Feasibility Study Using Hospitals Participating in the American Hernia Society Quality Collaborative (AHSQC) to Assess Patient Reported Outcomes after Ventral Hernia Repair with Mesh: Focus group

INFORMED CONSENT FORM

Informed Consent form to participate in a research project – Focus Group

Study Title: Feasibility Study Using Hospitals Participating in the American Hernia Society Quality Collaborative (AHSQC) to Assess Patient Reported Outcomes after Ventral Hernia Repair with Mesh

Institution: The U.S. Food and Drug Administration Principal Investigators: Anchal Kaushiva, Karen Ulisney, George Gibeily, Ting-Hsuan Lee

What is this about?

You are invited to participate in a study to learn about patient outcomes to improve quality treatment for hernia patients. You are invited to participate as you have had a hernia treatment and are over 18 years of age.

Study purpose

The Americas Hernia Society Quality Collaborative (AHSQC) was established in 2013 as a quality improvement program to study and improve health outcomes for hernia patients. This is intended to be accomplished through patient-centered data collection in a registry. One hundred and fifty hospitals currently contribute data to the registry. The registry has a portal that allows patients to enter data directly into a patient-reported outcome (PRO) tool (a survey). However, the frequency of data collection, the amount of missing data, and the content appropriateness of the PRO tool is unknown. This study plans to further enhance the content of the existing PRO tool, and determine the value of the data captured by the PRO tool to be used for device surveillance and regulatory decision making. This study will contribute to the quality improvement process for hospitals and other providers participating in the AHSQC.

Study procedure

You will be part of a group discussion talking about the experiences of your hernia treatment and outcomes. Your input is important to us, and your contribution is appreciated. Each discussion group (called a focus group) will consist of 5 to 8 participants. There will be one researcher leading the discussion and asking open-ended questions about what is important to you and how you felt after hernia treatment, a survey will also be handed to you for discussion of the survey design. One note-taker may be present to observe and record the discussion through notes and audio recording. The focus group will take 1.5 to 2 hours.

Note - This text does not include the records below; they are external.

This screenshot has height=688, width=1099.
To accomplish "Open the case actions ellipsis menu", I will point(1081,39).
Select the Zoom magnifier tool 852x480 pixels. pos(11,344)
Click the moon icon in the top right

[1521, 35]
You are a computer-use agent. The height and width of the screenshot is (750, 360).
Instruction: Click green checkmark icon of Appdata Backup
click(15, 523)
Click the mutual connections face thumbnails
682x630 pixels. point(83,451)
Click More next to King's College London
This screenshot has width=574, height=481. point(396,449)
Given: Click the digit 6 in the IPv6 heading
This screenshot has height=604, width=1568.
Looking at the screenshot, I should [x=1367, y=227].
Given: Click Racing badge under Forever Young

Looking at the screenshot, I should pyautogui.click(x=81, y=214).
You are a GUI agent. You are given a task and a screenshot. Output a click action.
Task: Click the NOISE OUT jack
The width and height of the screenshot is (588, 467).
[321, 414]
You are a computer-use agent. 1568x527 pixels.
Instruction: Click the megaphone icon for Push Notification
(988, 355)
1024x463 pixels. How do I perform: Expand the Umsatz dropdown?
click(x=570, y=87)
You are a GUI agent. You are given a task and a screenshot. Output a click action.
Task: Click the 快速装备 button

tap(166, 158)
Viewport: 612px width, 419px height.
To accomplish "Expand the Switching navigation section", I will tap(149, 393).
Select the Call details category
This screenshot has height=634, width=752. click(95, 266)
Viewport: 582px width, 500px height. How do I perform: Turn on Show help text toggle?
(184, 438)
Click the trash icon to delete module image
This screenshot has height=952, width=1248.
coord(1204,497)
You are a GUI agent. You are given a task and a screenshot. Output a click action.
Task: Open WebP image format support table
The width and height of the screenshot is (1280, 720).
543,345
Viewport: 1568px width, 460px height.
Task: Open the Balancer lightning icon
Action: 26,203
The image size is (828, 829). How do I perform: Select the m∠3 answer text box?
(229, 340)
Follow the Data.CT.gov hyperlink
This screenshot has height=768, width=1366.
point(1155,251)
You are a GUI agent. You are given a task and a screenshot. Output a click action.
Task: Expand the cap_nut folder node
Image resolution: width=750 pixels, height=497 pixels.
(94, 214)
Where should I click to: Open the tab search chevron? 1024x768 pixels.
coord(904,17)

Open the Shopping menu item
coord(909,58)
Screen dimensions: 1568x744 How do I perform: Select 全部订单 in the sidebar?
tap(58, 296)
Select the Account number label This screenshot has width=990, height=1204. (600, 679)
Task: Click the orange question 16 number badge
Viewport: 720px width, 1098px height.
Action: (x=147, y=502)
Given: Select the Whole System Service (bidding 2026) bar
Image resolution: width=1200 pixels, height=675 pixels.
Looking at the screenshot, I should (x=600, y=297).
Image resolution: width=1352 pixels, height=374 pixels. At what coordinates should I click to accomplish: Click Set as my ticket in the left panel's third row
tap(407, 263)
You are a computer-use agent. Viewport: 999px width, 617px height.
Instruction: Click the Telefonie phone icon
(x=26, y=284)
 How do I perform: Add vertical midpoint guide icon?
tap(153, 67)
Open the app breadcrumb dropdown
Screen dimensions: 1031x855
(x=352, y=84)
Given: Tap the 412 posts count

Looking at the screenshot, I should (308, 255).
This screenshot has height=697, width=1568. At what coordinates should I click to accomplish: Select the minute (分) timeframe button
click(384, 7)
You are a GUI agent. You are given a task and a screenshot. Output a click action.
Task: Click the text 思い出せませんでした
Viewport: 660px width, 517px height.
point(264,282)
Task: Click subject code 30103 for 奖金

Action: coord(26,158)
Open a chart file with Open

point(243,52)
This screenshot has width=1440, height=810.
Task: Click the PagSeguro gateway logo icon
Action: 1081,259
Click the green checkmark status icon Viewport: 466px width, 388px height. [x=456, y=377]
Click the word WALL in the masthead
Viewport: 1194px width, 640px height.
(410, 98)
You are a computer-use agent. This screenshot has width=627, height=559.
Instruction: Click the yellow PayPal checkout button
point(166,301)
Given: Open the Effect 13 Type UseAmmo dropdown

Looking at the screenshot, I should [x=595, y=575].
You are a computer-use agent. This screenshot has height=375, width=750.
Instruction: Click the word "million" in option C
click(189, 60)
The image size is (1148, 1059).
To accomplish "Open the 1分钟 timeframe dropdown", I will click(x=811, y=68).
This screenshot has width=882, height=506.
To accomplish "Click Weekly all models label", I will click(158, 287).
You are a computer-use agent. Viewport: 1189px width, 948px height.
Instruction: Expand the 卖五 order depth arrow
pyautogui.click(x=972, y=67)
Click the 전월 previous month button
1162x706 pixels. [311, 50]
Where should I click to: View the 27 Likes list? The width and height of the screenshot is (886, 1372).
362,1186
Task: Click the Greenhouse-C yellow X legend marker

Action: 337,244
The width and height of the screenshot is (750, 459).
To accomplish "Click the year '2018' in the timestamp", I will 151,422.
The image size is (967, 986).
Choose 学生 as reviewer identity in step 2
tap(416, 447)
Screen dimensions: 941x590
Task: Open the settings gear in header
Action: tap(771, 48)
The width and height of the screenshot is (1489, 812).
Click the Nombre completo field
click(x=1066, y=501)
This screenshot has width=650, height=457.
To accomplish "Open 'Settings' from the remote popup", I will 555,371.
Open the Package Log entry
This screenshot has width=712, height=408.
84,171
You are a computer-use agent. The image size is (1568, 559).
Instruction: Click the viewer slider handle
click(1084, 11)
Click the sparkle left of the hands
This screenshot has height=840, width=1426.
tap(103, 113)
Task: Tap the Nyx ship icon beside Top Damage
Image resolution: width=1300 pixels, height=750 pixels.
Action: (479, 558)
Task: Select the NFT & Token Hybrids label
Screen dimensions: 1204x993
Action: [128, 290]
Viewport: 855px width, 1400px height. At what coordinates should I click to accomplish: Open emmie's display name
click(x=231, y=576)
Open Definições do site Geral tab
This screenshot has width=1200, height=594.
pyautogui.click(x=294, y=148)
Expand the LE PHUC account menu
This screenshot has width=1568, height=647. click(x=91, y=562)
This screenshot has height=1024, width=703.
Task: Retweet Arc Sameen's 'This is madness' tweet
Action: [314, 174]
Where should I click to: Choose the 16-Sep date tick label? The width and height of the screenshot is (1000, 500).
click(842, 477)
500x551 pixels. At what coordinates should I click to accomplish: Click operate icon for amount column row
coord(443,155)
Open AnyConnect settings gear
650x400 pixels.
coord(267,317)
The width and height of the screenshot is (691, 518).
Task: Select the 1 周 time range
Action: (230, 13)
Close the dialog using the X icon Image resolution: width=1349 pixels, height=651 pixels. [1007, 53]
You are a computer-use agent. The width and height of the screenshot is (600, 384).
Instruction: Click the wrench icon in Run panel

We will conduct and document interviews and focus groups with other hernia patients in hospitals nationwide.

Risk and discomforts

We do not anticipate that taking part in this research study will put you at risk or discomfort. There are no right or wrong answers, and you may skip through any questions you don’t want to answer. Participation is voluntary; you may choose to withdraw from the study at any time without penalty. Personal identifiable information you provide will be kept secure by the research team.

There are no direct benefits in participating in the study, yet your participation will contribute to the quality improvement effort for hernia treatment, and the generalizable knowledge in the field of ventral hernia.

Compensation

No compensation will be provided to you for taking part in the study.

Confidentiality

Efforts will be made to keep study participant’s personal information confidential. Personal identifiers will be replaced with unique ID numbers, and the interview and focus group transcripts will be de-identified. Participant’s name will not be used in the written reports or publications which may result from this research.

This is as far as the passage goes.